**WORK ITEM:** Every entry must be transcribed exactly as written.
*** Opening of INPUT DATA ***
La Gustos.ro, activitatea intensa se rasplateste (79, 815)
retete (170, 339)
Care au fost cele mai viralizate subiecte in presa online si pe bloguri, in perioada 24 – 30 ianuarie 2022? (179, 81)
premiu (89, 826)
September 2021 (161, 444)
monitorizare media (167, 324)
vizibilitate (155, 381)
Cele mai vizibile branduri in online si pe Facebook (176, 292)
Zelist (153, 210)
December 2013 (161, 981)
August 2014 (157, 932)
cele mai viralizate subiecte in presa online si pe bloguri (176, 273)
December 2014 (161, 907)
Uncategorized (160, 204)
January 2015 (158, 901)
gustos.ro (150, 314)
*** Close of INPUT DATA ***
**SOLUTION TO THE PROBLEM:**
La Gustos.ro, activitatea intensa se rasplateste (79, 815)
retete (170, 339)
Care au fost cele mai viralizate subiecte in presa online si pe bloguri, in perioada 24 – 30 ianuarie 2022? (179, 81)
premiu (89, 826)
September 2021 (161, 444)
monitorizare media (167, 324)
vizibilitate (155, 381)
Cele mai vizibile branduri in online si pe Facebook (176, 292)
Zelist (153, 210)
December 2013 (161, 981)
August 2014 (157, 932)
cele mai viralizate subiecte in presa online si pe bloguri (176, 273)
December 2014 (161, 907)
Uncategorized (160, 204)
January 2015 (158, 901)
gustos.ro (150, 314)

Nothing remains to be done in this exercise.